_EXERCISE_
From the first entry to the last, repeat them all exactly.

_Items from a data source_
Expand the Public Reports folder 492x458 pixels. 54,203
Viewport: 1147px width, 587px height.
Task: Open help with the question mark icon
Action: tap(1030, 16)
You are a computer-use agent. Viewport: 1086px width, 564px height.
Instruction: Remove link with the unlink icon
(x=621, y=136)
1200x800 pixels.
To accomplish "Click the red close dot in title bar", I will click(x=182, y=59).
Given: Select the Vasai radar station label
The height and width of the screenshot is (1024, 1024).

_ANSWER BOX_
Expand the Public Reports folder 492x458 pixels. 54,203
Viewport: 1147px width, 587px height.
Task: Open help with the question mark icon
Action: tap(1030, 16)
You are a computer-use agent. Viewport: 1086px width, 564px height.
Instruction: Remove link with the unlink icon
(x=621, y=136)
1200x800 pixels.
To accomplish "Click the red close dot in title bar", I will click(x=182, y=59).
Given: Select the Vasai radar station label
The height and width of the screenshot is (1024, 1024).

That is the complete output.